> **PROVIDED ENTRIES**
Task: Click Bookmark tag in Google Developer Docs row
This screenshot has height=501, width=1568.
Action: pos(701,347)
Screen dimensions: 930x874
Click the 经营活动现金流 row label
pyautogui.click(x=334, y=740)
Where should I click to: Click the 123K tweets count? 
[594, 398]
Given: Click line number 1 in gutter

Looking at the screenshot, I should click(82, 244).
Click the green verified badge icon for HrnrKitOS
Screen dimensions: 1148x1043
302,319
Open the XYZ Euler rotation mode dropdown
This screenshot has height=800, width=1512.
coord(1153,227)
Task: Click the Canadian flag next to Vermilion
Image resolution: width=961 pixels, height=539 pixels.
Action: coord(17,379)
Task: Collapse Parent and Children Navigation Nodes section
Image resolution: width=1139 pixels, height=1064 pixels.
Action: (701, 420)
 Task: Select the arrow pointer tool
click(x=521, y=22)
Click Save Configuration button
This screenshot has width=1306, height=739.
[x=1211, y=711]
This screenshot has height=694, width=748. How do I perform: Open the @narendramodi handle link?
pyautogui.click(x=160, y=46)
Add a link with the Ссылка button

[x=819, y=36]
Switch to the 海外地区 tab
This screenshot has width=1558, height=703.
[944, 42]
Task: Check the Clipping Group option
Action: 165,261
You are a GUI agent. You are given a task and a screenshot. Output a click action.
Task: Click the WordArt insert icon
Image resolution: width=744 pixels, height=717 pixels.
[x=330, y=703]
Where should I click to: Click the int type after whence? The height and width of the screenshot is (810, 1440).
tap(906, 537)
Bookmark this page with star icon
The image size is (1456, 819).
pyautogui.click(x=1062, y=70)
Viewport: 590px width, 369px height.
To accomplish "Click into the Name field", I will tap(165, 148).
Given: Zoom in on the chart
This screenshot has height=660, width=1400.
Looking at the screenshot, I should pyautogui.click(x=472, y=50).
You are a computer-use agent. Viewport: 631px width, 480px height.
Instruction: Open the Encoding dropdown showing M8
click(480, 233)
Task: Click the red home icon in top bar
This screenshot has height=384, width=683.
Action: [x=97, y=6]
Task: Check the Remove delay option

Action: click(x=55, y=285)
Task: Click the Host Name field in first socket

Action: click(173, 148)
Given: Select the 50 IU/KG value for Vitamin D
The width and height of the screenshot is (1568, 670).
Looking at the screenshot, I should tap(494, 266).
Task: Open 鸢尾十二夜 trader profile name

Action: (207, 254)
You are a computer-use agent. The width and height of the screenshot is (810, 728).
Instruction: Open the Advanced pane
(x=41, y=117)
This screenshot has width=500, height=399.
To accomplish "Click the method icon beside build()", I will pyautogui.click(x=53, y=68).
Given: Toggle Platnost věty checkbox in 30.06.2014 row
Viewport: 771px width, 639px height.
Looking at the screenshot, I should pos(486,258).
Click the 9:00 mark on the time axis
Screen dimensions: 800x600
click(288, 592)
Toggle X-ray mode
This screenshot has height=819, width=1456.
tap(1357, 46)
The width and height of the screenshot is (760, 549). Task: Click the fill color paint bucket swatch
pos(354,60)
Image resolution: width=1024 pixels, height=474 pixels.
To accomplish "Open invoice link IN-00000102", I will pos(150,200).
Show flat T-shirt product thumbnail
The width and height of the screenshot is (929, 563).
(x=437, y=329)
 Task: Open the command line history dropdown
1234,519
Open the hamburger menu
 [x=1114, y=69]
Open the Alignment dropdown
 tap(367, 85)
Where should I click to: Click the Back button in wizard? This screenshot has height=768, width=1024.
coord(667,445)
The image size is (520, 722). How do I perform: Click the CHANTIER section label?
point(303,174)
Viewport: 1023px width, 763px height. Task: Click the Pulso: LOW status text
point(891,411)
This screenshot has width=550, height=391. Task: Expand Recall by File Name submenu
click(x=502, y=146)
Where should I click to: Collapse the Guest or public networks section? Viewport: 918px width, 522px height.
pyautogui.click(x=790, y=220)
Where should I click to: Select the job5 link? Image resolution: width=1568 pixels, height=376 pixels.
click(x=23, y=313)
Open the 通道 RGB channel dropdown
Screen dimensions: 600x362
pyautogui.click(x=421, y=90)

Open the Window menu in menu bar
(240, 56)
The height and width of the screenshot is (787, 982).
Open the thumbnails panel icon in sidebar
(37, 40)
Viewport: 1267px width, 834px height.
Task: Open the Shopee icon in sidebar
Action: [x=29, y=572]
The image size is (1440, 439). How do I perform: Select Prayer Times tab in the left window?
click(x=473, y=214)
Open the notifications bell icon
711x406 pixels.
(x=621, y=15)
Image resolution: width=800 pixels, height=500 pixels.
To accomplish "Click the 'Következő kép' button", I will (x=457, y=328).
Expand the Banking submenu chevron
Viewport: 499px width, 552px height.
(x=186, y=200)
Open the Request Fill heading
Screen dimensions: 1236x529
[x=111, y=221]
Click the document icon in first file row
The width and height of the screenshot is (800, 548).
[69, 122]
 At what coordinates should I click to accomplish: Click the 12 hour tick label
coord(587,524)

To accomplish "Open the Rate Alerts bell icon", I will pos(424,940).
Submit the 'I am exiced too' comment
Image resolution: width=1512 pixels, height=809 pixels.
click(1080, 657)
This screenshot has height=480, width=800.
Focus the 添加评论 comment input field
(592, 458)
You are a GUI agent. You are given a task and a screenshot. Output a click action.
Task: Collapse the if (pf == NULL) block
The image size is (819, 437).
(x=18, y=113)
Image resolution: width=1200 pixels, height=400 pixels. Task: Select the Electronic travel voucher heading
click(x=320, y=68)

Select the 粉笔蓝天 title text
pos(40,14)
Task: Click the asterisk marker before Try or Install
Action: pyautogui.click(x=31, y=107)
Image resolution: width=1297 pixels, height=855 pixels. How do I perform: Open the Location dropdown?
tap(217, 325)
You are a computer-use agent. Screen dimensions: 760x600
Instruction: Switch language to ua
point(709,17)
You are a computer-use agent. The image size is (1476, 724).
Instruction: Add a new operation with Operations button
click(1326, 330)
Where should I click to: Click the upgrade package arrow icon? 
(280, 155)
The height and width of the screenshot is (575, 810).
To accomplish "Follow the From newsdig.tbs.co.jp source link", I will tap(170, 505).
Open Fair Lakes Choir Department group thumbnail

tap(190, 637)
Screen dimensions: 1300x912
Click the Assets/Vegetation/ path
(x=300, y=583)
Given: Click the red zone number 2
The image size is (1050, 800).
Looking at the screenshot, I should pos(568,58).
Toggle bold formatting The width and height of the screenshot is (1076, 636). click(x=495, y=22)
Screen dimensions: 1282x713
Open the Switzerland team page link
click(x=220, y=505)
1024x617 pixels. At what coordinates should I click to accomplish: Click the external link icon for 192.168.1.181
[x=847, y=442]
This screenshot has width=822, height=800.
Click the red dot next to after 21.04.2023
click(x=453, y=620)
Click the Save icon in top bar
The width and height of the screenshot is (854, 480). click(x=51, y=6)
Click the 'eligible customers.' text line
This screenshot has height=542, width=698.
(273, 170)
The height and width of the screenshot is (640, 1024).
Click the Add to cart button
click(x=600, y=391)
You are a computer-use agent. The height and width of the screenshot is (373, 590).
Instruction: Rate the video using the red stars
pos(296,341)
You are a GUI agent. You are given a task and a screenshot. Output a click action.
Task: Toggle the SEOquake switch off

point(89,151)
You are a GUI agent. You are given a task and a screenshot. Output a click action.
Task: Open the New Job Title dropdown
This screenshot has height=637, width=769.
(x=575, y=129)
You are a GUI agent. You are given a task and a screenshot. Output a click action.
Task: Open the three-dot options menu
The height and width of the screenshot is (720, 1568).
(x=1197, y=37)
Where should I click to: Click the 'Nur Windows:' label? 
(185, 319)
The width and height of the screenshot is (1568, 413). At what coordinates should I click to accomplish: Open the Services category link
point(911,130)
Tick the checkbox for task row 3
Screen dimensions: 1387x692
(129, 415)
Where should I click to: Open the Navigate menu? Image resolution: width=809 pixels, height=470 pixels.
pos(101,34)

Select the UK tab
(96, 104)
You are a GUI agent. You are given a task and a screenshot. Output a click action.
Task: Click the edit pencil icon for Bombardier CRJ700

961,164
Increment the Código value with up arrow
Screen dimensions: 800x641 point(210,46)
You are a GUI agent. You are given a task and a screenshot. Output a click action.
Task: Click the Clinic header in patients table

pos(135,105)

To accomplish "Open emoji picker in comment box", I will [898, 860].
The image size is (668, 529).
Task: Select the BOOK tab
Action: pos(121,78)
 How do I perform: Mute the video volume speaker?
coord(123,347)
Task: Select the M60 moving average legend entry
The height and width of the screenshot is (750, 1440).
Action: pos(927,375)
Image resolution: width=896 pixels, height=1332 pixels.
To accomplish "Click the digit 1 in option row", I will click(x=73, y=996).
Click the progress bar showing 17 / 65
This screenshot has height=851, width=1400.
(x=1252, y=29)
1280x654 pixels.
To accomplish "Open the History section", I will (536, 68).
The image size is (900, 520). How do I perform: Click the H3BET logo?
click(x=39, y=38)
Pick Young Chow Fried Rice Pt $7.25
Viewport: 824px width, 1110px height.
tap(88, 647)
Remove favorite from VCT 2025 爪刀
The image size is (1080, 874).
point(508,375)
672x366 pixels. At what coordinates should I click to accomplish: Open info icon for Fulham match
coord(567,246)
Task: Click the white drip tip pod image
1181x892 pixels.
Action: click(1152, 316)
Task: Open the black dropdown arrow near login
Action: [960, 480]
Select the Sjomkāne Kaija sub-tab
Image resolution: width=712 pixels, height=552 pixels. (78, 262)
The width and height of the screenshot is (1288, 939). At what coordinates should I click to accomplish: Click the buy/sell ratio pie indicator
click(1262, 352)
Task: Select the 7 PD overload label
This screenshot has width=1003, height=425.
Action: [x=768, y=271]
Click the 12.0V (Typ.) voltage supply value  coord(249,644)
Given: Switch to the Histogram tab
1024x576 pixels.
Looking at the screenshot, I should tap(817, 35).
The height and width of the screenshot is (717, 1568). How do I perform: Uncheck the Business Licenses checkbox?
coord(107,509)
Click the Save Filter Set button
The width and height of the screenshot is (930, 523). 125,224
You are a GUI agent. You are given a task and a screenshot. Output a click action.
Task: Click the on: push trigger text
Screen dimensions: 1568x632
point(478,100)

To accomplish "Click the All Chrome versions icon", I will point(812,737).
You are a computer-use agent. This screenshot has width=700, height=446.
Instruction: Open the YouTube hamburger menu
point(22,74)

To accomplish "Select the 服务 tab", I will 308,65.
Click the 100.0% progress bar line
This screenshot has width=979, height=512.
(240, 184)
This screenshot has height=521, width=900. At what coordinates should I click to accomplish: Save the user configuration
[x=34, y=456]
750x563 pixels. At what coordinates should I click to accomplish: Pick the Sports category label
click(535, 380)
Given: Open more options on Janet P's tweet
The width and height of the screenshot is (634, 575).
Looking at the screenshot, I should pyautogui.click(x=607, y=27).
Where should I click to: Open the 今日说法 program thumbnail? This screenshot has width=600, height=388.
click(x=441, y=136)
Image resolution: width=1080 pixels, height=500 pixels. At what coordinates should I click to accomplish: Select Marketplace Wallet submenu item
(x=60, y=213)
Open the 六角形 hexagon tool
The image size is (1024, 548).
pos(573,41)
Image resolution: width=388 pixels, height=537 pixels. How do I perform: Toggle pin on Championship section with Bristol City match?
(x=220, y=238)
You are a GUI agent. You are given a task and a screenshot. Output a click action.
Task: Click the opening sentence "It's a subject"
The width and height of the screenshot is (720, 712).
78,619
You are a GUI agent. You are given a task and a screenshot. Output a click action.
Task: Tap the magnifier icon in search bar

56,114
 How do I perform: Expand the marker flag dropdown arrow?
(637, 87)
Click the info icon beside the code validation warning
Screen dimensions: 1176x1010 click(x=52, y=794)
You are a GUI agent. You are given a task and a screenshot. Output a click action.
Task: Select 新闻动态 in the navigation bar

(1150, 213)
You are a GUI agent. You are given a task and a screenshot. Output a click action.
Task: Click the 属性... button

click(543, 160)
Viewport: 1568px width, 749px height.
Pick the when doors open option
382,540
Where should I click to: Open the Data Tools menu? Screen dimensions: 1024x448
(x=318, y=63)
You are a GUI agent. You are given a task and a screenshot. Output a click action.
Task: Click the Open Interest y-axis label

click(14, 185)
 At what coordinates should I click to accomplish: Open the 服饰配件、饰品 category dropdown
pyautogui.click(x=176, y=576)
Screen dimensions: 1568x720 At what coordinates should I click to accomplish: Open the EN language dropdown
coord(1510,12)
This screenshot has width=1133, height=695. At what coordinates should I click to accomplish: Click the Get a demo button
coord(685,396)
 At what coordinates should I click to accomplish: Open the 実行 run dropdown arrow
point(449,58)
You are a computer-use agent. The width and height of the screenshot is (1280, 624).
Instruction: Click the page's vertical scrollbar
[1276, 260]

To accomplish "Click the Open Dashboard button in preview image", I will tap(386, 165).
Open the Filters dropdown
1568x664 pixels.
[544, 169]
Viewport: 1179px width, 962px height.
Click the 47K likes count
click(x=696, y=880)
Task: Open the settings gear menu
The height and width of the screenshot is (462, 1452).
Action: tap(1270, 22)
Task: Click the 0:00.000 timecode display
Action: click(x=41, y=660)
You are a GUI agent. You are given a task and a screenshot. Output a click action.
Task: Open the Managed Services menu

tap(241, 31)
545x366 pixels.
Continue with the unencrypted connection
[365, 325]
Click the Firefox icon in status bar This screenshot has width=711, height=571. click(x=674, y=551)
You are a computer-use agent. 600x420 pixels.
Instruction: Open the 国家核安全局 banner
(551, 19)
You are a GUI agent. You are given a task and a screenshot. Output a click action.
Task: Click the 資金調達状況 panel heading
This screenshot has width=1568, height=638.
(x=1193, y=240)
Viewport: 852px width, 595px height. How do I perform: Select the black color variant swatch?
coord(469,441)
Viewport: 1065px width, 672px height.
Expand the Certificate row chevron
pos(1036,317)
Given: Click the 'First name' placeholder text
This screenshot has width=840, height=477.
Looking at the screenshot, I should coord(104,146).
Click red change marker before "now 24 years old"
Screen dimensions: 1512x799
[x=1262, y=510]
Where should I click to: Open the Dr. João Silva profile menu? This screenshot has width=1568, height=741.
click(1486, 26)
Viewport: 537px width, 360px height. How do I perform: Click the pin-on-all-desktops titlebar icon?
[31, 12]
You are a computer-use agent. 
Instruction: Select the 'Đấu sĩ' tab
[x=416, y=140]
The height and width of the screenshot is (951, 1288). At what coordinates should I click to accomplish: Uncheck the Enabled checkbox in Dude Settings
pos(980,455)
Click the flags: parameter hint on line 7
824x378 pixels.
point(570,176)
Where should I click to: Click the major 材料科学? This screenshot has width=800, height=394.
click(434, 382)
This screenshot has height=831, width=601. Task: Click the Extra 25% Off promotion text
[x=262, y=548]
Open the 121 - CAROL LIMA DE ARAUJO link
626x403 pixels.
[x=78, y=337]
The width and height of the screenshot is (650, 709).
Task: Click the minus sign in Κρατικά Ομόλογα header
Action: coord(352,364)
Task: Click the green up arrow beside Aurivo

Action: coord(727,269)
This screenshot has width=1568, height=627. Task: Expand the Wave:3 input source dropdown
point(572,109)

> **TASK TO CARRY OUT**
Taking the records above as input, show every line in which the word "computer" is present.

> **SOLUTION FOR THIS EXERCISE**
You are a computer-use agent. Viewport: 631px width, 480px height.
You are a computer-use agent. The width and height of the screenshot is (810, 728).
You are a computer-use agent. Screen dimensions: 760x600
You are a computer-use agent. The image size is (1476, 724).
You are a computer-use agent. The height and width of the screenshot is (373, 590).
You are a computer-use agent. This screenshot has width=700, height=446.
You are a computer-use agent. The width and height of the screenshot is (1280, 624).
You are a computer-use agent. 600x420 pixels.
You are a computer-use agent. 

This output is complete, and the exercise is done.